• Activity: Exactly reproduce the lines from the top of the entries below through the line containing "You are a computer-use agent. 1044x497", with both ends included.

Top of Data

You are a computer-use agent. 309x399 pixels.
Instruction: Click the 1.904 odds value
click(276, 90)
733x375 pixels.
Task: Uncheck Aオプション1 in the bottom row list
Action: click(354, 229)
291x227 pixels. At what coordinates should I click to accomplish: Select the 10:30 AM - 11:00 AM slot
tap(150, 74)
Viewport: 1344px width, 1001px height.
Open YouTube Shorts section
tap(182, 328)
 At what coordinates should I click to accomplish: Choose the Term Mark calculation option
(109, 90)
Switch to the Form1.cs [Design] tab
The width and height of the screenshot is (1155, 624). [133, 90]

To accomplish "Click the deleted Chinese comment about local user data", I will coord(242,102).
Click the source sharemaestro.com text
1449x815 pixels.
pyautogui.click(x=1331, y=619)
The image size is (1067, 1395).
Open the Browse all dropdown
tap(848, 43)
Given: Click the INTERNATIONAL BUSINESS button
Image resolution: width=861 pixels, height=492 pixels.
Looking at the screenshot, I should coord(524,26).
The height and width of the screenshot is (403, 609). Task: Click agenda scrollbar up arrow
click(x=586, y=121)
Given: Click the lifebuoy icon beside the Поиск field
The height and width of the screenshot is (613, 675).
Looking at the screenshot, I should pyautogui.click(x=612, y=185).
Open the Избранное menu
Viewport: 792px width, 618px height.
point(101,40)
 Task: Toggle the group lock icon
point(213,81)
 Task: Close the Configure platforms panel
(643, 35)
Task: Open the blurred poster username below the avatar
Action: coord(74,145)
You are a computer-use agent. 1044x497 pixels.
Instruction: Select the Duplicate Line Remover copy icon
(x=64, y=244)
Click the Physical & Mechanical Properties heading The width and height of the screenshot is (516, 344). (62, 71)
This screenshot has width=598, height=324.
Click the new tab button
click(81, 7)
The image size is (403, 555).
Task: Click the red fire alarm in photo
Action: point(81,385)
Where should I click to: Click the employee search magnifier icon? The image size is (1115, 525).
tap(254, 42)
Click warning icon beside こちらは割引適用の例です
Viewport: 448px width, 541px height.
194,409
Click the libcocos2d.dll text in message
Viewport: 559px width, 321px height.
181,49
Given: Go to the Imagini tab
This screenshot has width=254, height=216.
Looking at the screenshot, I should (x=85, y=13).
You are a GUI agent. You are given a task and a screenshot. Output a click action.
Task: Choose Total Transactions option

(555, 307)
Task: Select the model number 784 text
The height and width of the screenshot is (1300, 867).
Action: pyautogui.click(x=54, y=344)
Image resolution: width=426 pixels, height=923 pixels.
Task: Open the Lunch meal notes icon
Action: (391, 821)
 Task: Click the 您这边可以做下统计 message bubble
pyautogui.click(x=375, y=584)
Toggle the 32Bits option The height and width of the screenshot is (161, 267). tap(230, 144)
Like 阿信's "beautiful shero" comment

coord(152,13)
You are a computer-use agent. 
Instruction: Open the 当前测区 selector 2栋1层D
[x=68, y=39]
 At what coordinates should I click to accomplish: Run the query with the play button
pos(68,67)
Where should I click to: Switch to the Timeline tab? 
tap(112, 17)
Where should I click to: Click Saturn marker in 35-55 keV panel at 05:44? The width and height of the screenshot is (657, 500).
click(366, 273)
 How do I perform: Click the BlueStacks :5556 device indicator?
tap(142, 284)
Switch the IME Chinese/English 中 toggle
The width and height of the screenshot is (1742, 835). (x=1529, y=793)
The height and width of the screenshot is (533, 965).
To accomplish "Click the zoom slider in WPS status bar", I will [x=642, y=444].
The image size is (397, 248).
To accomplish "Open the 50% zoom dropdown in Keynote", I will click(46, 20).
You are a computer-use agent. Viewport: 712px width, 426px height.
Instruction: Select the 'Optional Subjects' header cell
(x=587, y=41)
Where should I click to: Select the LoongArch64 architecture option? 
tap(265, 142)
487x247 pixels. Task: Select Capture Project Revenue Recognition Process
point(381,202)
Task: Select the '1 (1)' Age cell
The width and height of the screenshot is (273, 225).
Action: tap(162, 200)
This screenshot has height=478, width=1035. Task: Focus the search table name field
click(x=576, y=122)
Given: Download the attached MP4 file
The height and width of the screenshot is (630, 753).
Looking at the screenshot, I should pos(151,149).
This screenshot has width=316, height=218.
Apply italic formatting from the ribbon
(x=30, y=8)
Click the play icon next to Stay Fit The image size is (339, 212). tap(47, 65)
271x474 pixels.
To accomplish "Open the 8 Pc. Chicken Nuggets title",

Bottom of Data

• Task response:
You are a computer-use agent. 309x399 pixels.
Instruction: Click the 1.904 odds value
click(276, 90)
733x375 pixels.
Task: Uncheck Aオプション1 in the bottom row list
Action: click(354, 229)
291x227 pixels. At what coordinates should I click to accomplish: Select the 10:30 AM - 11:00 AM slot
tap(150, 74)
Viewport: 1344px width, 1001px height.
Open YouTube Shorts section
tap(182, 328)
 At what coordinates should I click to accomplish: Choose the Term Mark calculation option
(109, 90)
Switch to the Form1.cs [Design] tab
The width and height of the screenshot is (1155, 624). [133, 90]

To accomplish "Click the deleted Chinese comment about local user data", I will coord(242,102).
Click the source sharemaestro.com text
1449x815 pixels.
pyautogui.click(x=1331, y=619)
The image size is (1067, 1395).
Open the Browse all dropdown
tap(848, 43)
Given: Click the INTERNATIONAL BUSINESS button
Image resolution: width=861 pixels, height=492 pixels.
Looking at the screenshot, I should coord(524,26).
The height and width of the screenshot is (403, 609). Task: Click agenda scrollbar up arrow
click(x=586, y=121)
Given: Click the lifebuoy icon beside the Поиск field
The height and width of the screenshot is (613, 675).
Looking at the screenshot, I should pyautogui.click(x=612, y=185).
Open the Избранное menu
Viewport: 792px width, 618px height.
point(101,40)
 Task: Toggle the group lock icon
point(213,81)
 Task: Close the Configure platforms panel
(643, 35)
Task: Open the blurred poster username below the avatar
Action: coord(74,145)
You are a computer-use agent. 1044x497 pixels.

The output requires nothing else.